* EXERCISE GOAL: Please state how many lines of the data contain "width". The number by itself is enough.

* SOURCE INFORMATION:
BEGIN

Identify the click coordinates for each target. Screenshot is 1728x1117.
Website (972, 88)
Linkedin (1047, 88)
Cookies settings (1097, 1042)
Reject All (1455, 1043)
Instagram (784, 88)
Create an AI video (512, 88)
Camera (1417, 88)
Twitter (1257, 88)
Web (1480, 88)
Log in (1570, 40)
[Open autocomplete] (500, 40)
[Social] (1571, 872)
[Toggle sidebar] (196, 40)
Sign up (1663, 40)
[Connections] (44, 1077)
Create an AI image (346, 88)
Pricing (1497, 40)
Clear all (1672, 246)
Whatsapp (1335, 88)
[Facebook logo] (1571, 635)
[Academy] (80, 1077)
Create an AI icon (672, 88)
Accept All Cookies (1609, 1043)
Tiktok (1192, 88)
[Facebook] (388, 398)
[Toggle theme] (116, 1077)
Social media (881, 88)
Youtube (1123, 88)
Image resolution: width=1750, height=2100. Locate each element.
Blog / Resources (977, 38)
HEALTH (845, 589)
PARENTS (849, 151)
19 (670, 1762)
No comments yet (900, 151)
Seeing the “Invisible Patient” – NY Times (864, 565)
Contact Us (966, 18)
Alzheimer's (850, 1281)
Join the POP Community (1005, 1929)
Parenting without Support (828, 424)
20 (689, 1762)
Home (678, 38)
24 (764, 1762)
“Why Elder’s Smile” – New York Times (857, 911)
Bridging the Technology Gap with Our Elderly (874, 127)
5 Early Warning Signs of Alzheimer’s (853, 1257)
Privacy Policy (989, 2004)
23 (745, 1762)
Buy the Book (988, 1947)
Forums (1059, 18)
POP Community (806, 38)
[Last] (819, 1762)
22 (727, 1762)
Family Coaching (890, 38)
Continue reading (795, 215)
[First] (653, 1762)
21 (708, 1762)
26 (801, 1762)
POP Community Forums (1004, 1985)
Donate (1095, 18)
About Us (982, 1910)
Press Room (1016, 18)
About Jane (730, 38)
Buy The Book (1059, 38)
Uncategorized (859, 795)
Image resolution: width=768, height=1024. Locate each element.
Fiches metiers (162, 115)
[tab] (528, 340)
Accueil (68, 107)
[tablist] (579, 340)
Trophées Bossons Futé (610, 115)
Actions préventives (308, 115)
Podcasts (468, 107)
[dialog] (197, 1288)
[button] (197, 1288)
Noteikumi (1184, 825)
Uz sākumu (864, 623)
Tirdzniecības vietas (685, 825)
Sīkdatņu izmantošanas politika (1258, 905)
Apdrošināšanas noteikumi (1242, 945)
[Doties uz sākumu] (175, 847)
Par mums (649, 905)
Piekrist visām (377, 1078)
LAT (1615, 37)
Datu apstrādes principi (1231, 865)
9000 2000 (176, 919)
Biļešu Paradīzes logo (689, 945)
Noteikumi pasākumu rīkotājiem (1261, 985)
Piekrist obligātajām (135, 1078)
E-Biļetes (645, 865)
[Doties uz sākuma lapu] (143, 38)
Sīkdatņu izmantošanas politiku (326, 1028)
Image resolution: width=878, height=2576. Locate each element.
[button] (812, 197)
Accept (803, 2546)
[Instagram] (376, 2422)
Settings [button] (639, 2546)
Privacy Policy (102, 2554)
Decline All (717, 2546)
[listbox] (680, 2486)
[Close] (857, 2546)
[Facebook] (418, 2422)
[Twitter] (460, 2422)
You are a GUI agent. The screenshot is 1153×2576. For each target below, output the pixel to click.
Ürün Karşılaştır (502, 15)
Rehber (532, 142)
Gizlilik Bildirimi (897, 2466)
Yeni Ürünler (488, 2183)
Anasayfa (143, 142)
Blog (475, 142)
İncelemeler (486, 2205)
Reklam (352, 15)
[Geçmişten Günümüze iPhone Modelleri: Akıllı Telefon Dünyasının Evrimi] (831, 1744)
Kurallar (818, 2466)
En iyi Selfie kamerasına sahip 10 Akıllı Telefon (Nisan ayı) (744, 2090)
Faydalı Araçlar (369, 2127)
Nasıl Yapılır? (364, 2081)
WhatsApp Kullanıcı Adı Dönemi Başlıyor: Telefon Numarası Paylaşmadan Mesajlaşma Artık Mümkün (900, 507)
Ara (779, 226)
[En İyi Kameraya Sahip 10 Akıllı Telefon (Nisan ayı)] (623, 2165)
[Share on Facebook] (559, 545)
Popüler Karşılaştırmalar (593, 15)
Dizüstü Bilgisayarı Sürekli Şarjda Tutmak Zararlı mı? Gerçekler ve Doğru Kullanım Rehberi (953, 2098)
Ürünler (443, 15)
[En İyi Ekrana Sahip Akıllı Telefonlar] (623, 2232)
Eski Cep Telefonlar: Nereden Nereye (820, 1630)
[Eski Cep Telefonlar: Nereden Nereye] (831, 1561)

END

* REPLY: 3